Noch auf der Hauptversammlung Anfang Mai klang Finanzvorstand Roland Vogel eher vorsichtig: Man sei dabei, die Anteile klimaschädlicher Unternehmen im Anlageportfolio weiter zu reduzieren. Doch jetzt hat der zweitgrößte deutsche Rückversicherer Hannover Rück eine Grundsatzentscheidung gefällt. Das im MDax, dem Index mittelgroßer Firmen, notierte Unternehmen habe entschieden, aus Investments in Kohle auszusteigen und die Kapitalanlagenbestände entsprechender Emittenten abzubauen, sagte ein Sprecher in Hannover.
Künftig will der Rückversicherer mit Sitz in der niedersächsischen Hauptstadt nicht mehr in Unternehmen investieren, die mehr als 25 Prozent ihrer jährlichen Umsätze mit Kohlegewinnung und thermischer Stromerzeugung machen. Hannover Rück folgt damit den Spuren des Versicherungsgiganten Allianz, der erst im Mai verkündete, ab sofort nicht mehr in Unternehmen zu investieren, die durch umfangreichen Bau von Kohlekraftwerken das Ziel des Pariser Klimaabkommens gefährden.
Einen Unterschied gibt es jedoch: Die Münchener wollen auch auf die Einzelversicherung von Kohlekraftwerken und Kohleabbau verzichten. Ein Schritt, den die Niedersachsen ausdrücklich nicht machen. Solange es solche Kraftwerke gebe, sei es auch im allgemeinen Interesse, dass sie versichert werden, argumentierte Vorstandschef Ulrich Wallin bereits auf der Hauptversammlung.
Dennoch begrüßen Umweltaktivisten die Entscheidung. „Das Divestment von Hannover Rück ist ein willkommener erster Schritt“, sagte Regine Richter von der Organisation Urgewald. Wenngleich es enttäuschend sei, dass der Versicherer sich hinter anderen verstecke, wenn es um die Versicherung von Kohleprojekten gehe.
Die Versicherungsbranche gibt mit der Entscheidung dem Druck nach, einen raschen Kohleausstieg zu befördern. Mit insgesamt fast zwei Billionen Euro Kapitalanlagen ist allein die Allianz einer der weltgrößten Investoren. Umweltinitiativen setzen Versicherer deshalb seit Längerem unter Druck, aus dem Geschäft mit dem fossilen Brennstoff auszusteigen. Mit der Kampagne „Unfriend Coal“ zielen Greenpeace und andere Umweltorganisationen speziell auf die Versicherungsbranche ab – offensichtlich mit Erfolg.

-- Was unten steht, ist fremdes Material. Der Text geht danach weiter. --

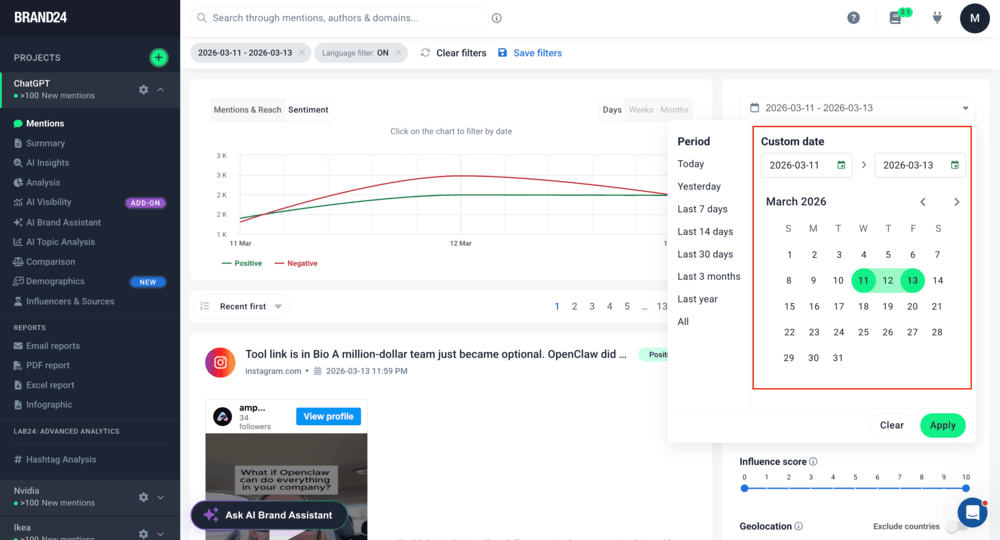
Task: Toggle the Exclude countries switch
Action: click(955, 526)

Die Richtungsentscheidung ist damit auch ein Fingerzeig für die Kohlekommission, die Anfang Juni von der Bundesregierung eingesetzt wurde. Das Gremium soll noch vor den Sommerferien mit der Arbeit beginnen und bis Ende des Jahres erste Ergebnisse vorlegen, um ein Enddatum für die Kohlenutzung in Deutschland festzulegen.